What to do: seek dental treatment as soon as possible. Avoid using unknown over the counter and so-called temporary filling material as most are from unreliable sources and not recognized by the American Dental Association as restorative material. Avoid eating and drinking cold and hot food and drinks, and avoid chewing on the affected area.

Dental Abscess

Dental infection of chronic nature leads to dental abscess and facial swelling. This is a serious condition that must be treated very urgently. If you notice toothache, along with facial swelling in the affected area, you must seek immediate and urgent dental and or medical treatment, Report to nearest Emergency department if you notice facial swelling and pain. Most cases of dental abscess and facial swelling are resolved by dental treatment, however in a few rare cases, hospitalization becomes necessary to treat the potentially life threatening large facial swellings.

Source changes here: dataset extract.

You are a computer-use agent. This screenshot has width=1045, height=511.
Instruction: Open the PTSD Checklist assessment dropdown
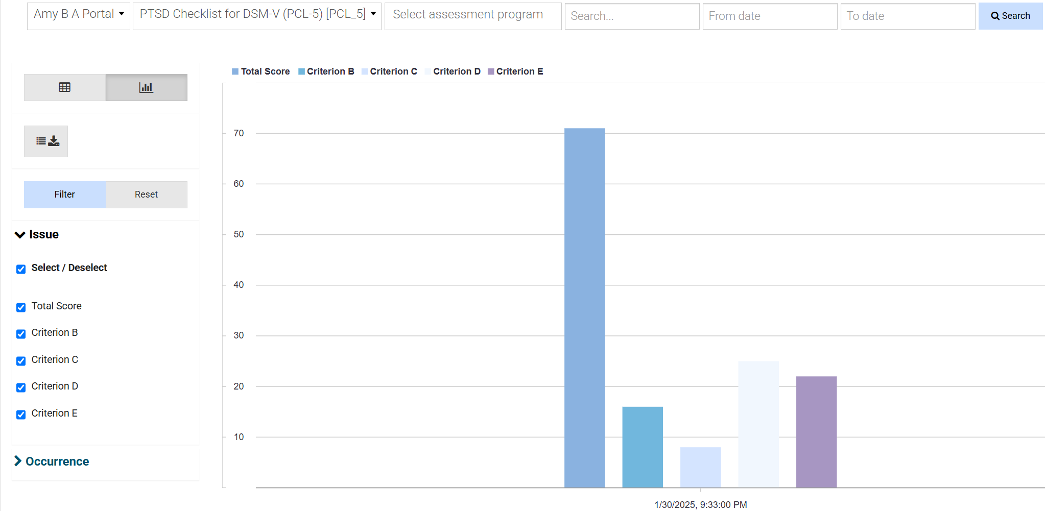click(x=257, y=15)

What to do: At the onset of pain from teeth, jaw and face, report to nearest dentist and seek immediate dental treatment. If overnight, report to the nearest urgent care or emergency department of a hospital. Avoid self-medicating especially with antibiotics as every antibiotic available on the market is designed and targeted for a specific infection. Dental and maxillo-facial infections require specific antibiotic treatment depending on size, location and nature of the infection, and can only be diagnosed by a healthcare professional.

Bleeding and pain from extraction site or after oral surgery

At the onset of pain report the condition to the treating provider. All dental practices including Dental Atelier have an after hour emergency phone line. Slight bleeding is normal and expected, but monitor the amount of bleeding, and if it is excessive to the point that bleeding is visible, emergency medical treatment would become necessary.

What to do: If bleeding occurred after dental extraction or oral surgery such as dental implant placement, and bleeding does not seem to be stopping, immediately report this matter to the treating provider. If unable to reach your dentist or physician, report to the nearest emergency department as excessive bleeding can become a life threatening problem. Most emergency departments can help patients limit or stop bleeding from an extraction site or site of oral surgery.

What to do: Apply pressure over the site of oral surgery, using clean gauze or a clean napkin. Biting on a clean unused tea bag sometimes helps reduce bleeding. In most cases your dental provider would be able to predict the chance of bleeding and would provide patient specific instructions after the surgery. Follow these instructions exactly.